Idalia Aftermath: Southeast Georgia Pecan Crop Heavily Impacted

Jim Rogers Georgia, Weather

By Clint Thompson

Georgia’s pecan producers continue to assess what’s left of their crop in the aftermath of Hurricane Idalia last week. Those in Southeast Georgia were especially devastated by the storm that packed high winds and heavy rainfall.

Hurricane Idalia

It led to a substantial amount of this year’s crop gone, says Lenny Wells, University of Georgia Extension pecan specialist.

“I would say the area the storm went through, it’s probably a third of the pecans produced in the state, a significant amount of that crop has probably been lost,” Wells said. “I imagine the closer you were to the border of Florida, the worse it was.”

The devastation was so severe, some growers believe this storm to be the worst.

“I’ve had some in the path of it that have been through several of these before, telling me it was the worst one they’ve had,” Wells said. “A lot of growers are saying thousands of trees are down. Most of them are these younger trees, 20 years and under, that are getting laid over; nuts blown out of the trees.”

Making matters worse, Georgia farmers may also not know the full extent of damage until later in the season. The nuts that remain in the trees may have suffered quality injuries as well.

“We’ll probably have a situation beyond what we can see now where the wind beats those trees up like that, those xylem connections of the nut to the tree where the water and nutrients are transported, a lot of times those connections get damaged when they’re beat around like that.
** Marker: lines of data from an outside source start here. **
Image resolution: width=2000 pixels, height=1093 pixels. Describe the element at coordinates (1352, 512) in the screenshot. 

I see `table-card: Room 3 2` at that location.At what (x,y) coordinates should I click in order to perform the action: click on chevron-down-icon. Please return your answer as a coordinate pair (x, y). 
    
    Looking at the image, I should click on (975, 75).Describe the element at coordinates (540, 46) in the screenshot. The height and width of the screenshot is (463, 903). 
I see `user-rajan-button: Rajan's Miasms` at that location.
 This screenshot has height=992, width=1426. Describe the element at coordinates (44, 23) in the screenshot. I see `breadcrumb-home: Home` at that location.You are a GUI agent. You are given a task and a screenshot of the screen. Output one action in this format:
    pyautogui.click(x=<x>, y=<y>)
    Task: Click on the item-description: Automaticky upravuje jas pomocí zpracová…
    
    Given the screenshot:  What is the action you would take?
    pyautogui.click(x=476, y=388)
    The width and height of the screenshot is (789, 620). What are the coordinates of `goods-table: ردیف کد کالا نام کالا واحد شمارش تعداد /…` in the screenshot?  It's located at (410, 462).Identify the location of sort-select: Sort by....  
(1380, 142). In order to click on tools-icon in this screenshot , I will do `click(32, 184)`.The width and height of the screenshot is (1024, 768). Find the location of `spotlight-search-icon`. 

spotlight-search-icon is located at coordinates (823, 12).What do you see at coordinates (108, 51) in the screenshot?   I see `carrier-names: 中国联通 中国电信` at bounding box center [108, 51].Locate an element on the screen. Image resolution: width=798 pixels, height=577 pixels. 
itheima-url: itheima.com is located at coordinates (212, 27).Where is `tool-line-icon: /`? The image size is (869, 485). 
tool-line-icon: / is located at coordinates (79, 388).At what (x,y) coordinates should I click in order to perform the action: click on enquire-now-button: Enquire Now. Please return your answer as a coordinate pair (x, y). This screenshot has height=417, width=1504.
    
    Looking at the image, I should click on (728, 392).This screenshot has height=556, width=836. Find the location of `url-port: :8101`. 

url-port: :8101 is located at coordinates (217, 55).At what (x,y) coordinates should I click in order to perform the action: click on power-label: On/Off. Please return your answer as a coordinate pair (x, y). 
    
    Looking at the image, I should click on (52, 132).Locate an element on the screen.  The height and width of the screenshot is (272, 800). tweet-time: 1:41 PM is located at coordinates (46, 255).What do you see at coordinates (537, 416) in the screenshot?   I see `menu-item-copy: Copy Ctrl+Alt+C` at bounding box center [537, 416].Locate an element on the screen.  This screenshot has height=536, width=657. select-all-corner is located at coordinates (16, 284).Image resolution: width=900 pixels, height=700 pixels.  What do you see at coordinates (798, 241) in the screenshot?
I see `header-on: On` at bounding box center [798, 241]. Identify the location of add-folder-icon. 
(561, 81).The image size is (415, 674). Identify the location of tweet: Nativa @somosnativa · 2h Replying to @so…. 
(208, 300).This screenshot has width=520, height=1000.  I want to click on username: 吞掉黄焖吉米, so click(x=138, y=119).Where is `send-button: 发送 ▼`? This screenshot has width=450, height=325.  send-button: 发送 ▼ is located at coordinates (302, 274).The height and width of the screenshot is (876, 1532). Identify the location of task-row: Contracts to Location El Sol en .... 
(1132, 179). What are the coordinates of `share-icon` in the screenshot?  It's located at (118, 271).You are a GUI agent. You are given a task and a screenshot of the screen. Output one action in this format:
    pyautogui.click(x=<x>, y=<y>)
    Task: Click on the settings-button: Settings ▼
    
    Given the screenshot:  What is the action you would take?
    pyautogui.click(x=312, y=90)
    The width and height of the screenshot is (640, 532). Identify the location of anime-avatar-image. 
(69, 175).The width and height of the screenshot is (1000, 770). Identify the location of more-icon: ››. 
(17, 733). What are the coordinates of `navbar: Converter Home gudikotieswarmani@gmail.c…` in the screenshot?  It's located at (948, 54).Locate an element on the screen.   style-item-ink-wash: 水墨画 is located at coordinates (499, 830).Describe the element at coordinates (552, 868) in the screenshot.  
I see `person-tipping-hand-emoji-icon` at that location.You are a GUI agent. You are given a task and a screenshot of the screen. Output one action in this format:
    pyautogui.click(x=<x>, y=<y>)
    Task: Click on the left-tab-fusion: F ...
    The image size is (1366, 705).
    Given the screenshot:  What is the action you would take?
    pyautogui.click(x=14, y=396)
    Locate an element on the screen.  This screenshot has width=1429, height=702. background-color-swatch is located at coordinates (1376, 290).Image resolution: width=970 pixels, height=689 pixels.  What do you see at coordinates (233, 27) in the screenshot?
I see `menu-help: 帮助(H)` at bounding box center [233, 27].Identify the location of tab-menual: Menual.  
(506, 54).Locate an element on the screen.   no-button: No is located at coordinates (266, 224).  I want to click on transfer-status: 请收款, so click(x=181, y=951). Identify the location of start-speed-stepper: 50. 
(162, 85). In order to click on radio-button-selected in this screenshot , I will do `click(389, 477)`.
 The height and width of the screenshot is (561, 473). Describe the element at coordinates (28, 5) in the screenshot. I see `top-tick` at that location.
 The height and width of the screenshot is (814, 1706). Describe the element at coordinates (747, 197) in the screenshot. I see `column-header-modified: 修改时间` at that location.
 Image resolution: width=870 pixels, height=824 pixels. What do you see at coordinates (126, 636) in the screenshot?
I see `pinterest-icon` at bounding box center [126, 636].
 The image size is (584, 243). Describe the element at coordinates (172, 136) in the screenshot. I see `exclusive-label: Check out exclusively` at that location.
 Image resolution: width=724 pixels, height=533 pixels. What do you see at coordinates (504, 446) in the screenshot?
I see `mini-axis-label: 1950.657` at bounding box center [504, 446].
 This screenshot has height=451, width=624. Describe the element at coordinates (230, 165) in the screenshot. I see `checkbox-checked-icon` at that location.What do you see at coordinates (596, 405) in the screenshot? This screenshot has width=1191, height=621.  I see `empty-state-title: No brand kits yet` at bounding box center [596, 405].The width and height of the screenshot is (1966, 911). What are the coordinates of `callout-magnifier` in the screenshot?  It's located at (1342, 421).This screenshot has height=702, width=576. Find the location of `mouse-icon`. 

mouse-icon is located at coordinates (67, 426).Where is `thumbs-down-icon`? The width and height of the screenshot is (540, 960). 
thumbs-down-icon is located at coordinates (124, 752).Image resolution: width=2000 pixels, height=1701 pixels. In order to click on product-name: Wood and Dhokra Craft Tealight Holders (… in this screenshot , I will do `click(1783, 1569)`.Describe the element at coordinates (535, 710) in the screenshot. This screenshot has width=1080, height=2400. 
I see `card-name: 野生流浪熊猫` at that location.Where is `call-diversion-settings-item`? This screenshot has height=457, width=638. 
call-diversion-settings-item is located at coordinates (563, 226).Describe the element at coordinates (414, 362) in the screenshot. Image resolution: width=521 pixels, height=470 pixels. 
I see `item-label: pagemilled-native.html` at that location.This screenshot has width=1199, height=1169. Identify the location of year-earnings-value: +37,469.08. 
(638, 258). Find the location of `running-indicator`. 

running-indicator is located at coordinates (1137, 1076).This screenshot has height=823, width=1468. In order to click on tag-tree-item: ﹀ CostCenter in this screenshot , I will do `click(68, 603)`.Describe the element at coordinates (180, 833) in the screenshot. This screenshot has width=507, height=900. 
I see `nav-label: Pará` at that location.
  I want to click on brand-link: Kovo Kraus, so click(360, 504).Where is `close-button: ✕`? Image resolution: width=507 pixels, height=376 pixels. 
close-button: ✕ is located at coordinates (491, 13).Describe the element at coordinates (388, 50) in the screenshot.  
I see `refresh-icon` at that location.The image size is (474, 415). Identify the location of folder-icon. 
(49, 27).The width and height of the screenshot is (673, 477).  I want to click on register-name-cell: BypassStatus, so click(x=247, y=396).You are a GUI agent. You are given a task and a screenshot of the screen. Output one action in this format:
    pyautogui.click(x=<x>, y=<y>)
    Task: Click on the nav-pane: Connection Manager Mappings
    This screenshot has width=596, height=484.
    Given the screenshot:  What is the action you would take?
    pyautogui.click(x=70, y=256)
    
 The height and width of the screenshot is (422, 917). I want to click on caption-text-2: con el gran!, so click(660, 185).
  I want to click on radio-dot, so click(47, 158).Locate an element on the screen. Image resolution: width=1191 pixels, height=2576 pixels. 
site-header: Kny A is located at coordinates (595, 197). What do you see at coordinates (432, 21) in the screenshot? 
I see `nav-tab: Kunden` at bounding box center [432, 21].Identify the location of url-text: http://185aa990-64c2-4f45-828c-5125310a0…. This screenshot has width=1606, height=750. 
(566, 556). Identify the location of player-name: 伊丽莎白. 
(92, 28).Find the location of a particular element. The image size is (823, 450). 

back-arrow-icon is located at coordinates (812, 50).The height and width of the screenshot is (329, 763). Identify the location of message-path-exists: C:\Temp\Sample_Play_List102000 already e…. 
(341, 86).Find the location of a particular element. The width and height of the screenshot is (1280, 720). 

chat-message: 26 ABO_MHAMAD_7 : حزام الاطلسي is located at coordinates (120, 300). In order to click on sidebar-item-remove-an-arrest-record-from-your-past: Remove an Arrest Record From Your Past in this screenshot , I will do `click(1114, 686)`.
Sometimes when we have these storms, we’ll see the nuts not mature properly. You can get some issues there. That remains to be seen,” Wells said.

“I’m hearing the big trees came through it, generally better, especially if they were hedged. You of course had some big trees that weren’t hedged or couldn’t be hedged because they were too big with these long limbs on them. At this time of year, of course, they’re heavy. So in those situations, you’ve got a lot of big trees in some of those worst areas that are broken up really bad, too.”